# EXERCISE:
For the entries below, the expected answer is the line with "[Gif pośrednictwo 300x500] (220, 560)", the line with "[Menu Toggle] (6, 8)", and every line between them, exactly as written, and nothing more.

# EXTRACTED ENTRIES:

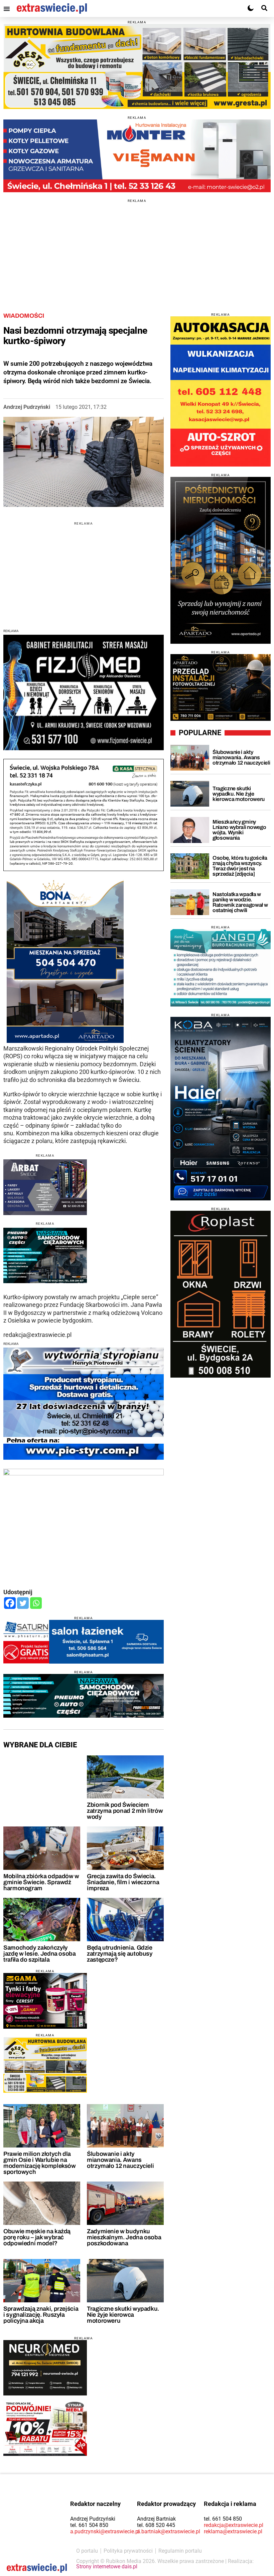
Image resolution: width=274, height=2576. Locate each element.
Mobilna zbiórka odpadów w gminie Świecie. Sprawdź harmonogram (41, 1882)
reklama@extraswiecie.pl (233, 2531)
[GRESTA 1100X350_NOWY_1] (137, 66)
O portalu (87, 2551)
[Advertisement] (137, 249)
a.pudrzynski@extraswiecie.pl (105, 2531)
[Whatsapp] (36, 1603)
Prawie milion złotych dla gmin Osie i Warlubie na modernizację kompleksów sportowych (39, 2163)
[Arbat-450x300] (45, 1187)
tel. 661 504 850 (89, 2525)
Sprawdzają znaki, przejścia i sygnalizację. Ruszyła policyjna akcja (40, 2314)
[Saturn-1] (83, 1642)
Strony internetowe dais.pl (106, 2566)
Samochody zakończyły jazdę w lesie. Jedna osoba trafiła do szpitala (39, 1953)
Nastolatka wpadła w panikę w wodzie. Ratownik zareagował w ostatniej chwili (240, 902)
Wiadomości (23, 315)
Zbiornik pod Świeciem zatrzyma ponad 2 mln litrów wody (125, 1810)
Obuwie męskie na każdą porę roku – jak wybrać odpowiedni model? (37, 2237)
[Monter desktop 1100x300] (137, 155)
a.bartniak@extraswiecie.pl (168, 2531)
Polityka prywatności (128, 2551)
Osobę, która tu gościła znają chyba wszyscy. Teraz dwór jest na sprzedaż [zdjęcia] (240, 866)
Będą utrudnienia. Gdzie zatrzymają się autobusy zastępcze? (120, 1953)
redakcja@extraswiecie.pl (233, 2525)
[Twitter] (23, 1603)
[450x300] (45, 1255)
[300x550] (220, 1108)
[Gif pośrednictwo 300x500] (220, 560)
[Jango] (220, 967)
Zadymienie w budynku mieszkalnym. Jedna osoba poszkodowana (124, 2237)
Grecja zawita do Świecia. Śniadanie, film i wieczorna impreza (123, 1882)
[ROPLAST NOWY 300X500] (220, 1294)
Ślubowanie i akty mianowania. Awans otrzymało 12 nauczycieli (120, 2160)
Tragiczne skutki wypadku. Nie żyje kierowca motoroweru (123, 2314)
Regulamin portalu (180, 2551)
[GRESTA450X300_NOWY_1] (45, 2065)
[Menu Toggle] (6, 8)
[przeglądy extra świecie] (220, 687)
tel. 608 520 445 (156, 2525)
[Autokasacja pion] (220, 391)
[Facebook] (10, 1603)
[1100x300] (83, 1696)
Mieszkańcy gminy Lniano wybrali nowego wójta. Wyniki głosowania (239, 830)
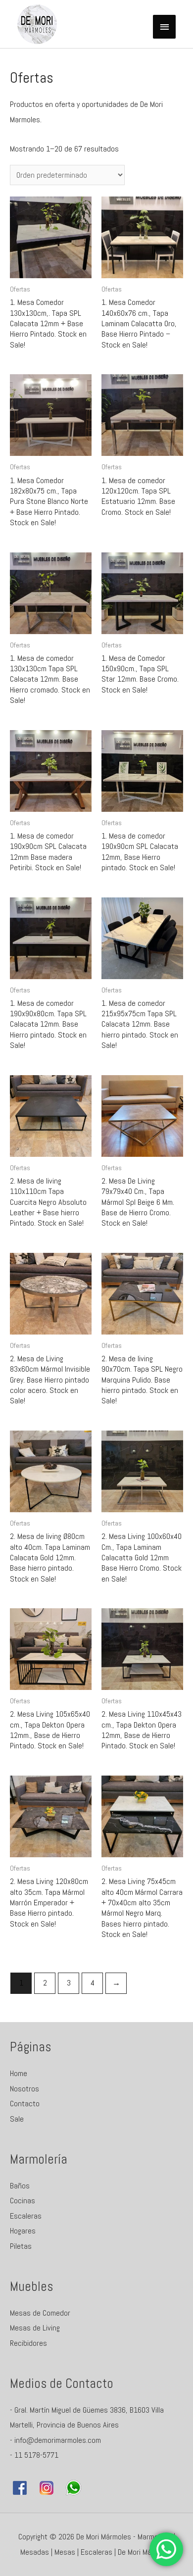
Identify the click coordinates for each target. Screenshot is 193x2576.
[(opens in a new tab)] (51, 237)
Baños (20, 2185)
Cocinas (22, 2200)
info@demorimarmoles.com (57, 2440)
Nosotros (24, 2088)
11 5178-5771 (36, 2455)
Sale (17, 2119)
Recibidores (28, 2343)
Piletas (21, 2246)
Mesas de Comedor (40, 2313)
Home (18, 2073)
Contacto (25, 2103)
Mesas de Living (35, 2328)
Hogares (23, 2231)
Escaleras (26, 2216)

# EXERCISE RESULT:
[Gif pośrednictwo 300x500] (220, 560)
[Jango] (220, 967)
Zadymienie w budynku mieszkalnym. Jedna osoba poszkodowana (124, 2237)
Grecja zawita do Świecia. Śniadanie, film i wieczorna impreza (123, 1882)
[ROPLAST NOWY 300X500] (220, 1294)
Ślubowanie i akty mianowania. Awans otrzymało 12 nauczycieli (120, 2160)
Tragiczne skutki wypadku. Nie żyje kierowca motoroweru (123, 2314)
Regulamin portalu (180, 2551)
[GRESTA450X300_NOWY_1] (45, 2065)
[Menu Toggle] (6, 8)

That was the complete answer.